Beberapa kritik dilayangkan penulis dengan argumen-argumen yang disematkan pada dialog antartokoh. Tentang ujaran kebencian dan isu SARA. Dengan gaya khas penulis, buku ini membuka cakrawala pembacanya.
Konflik agama yang sering terjadi bukanlah tentang agama itu sendiri, melainkan tentang politik dan pasar yang dibalut agama. Buku ini mengajak pembaca mempelajari sejarah bahwa perselisihan antara minoritas dan mayoritas awalnya berpangkal pada konkurensi dagang di pasar (hal 72).
Iri dan dengki merasuki individu yang tidak mau belajar. Buku ini telah mempertegas bahwa kealpaan dalam sejarah tidak hanya menyedihkan, melukai, dan membuat konflik horizontal, tetapi juga telah mempertontonkan kebodohan struktural.
Prasangka-prasangka masa lalu masih bersisa. Realitas seolah berkata bahwa kelakuan pasar sering ditandai persaingan yang turut menyebabkan lahirnya manusia ikut-ikutan yang cemar otak dan hati, termasuk keberanian diri mengklaim agama atau suku tertentu yang lebih berperan dalam perjuangan bangsa. Kita terjangkiti.
Buku ini telah mengajak kita merayakan kebinekaan. Arjuna, Jean, dan Nadeak adalah tokoh yang berbeda suku, usia, tingkat pendidikan, dan agama. Nadeak seorang magister adalah seorang advent keturunan Batak. Arjuna seorang doktor, turunan Jawa-Tionghoa beragama Islam. Sementara Profesor Jean yang Kristen lahir dari ayah keturunan Belanda dan ibu asal Tomohon.
Perbedaan membuat mereka terlibat dalam diskusi untuk mengenal dunia dengan sudut pandang yang luas. Rangkaian peristiwa menunjukkan gerakan Bhinneka Tunggal Ika yang benar-benar dihayati. Bukan sebagai slogan-slogan politik.
Bahasa dan kebebasan
Membaca buku ini berarti menyelam ke dalam samudra pengetahuan dan kebijakan penulisnya. Remy kembali menunjukkan dirinya dalam berbagai penguasaan bahasa, budaya, dan falsafah kehidupan.

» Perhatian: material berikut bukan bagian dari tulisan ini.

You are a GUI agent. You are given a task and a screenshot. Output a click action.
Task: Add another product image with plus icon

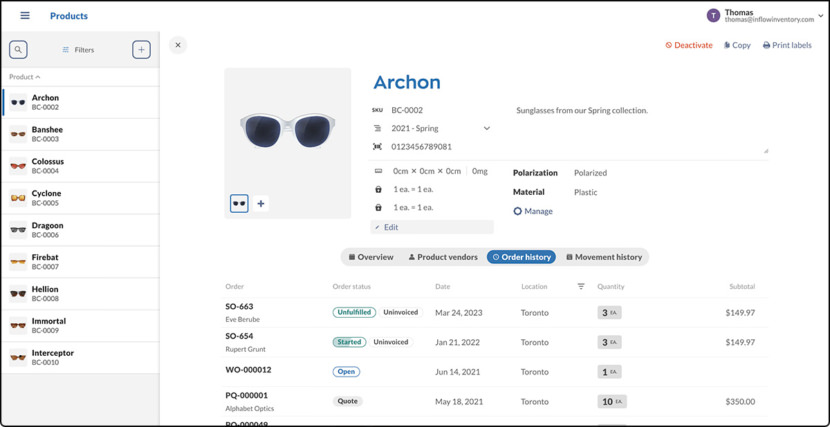click(x=261, y=204)
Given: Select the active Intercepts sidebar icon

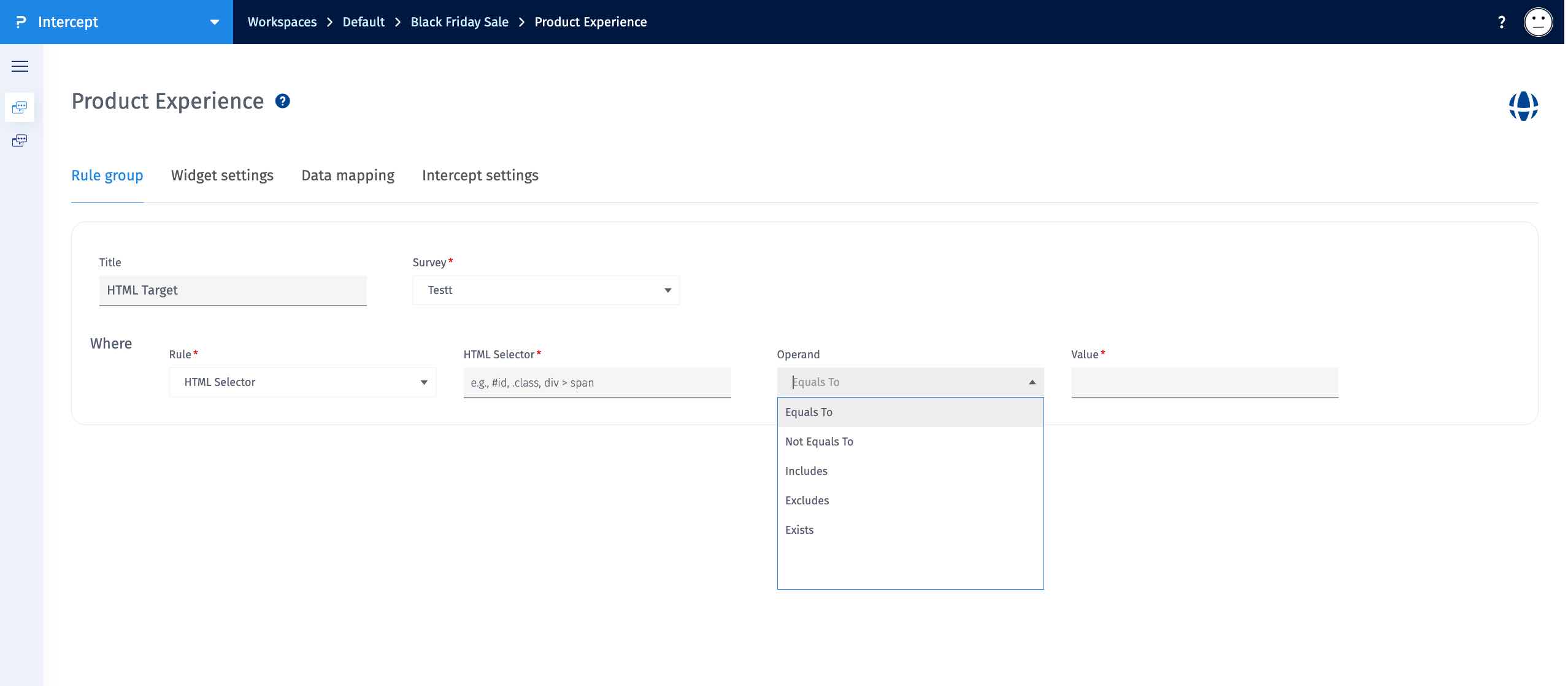Looking at the screenshot, I should [x=20, y=107].
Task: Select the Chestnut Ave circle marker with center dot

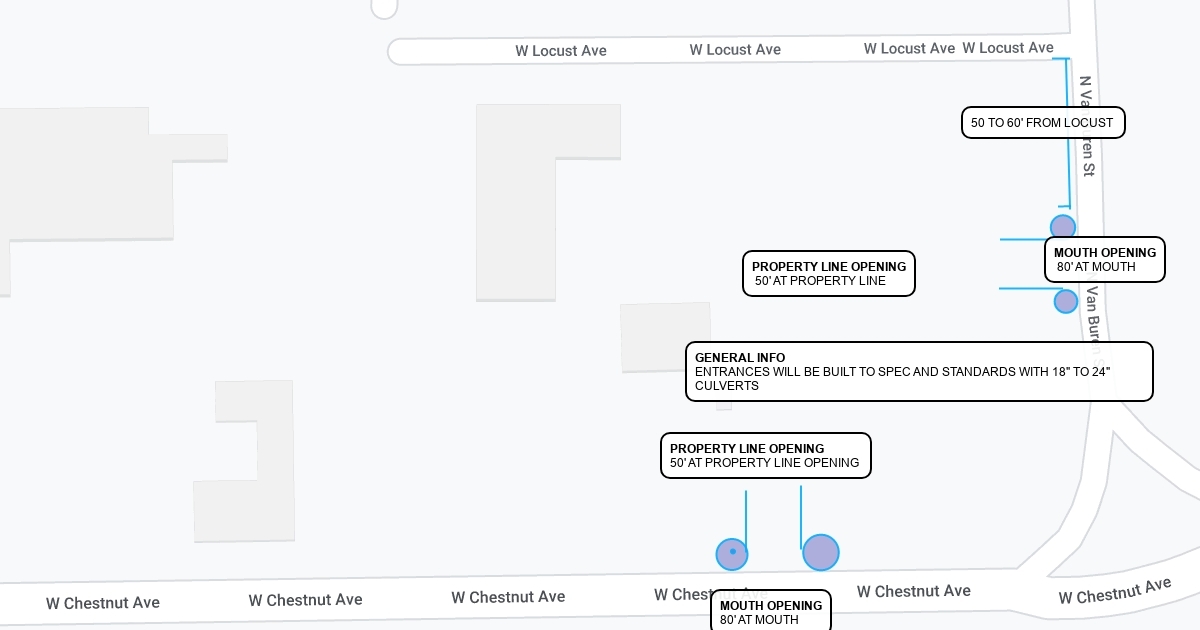Action: coord(732,553)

Ia tidak lupa memainkan gaya selingkungnya saat menuang ide di atas kertas. Berbagai frase sengaja ditulis ”merdeka” sebagai wujud kebebasan berekspresi. Hal tersebut terlihat dalam penggabungan dan pemisahan berbagai frase yang kurang lazim. Selain itu, entah apa alasan Remy tidak pernah menyingkat nama Jean-Claude van Damme.
Hal unik lain yang ditemukan dalam buku ini adalah penyusunan rangkaian kisah. Setiap bab diawali ”tumben” dan diakhiri amsal dan mazmur berbahasa Batak, kecuali bab terakhir yang ditutup dengan mauliate (hal 279). Sebuah keindahan adab sebagai syarat etika dalam bersosial pada masyarakat Batak.
Akan hal itu, pembaca ingin mengakhiri tulisan ini dengan mauliate!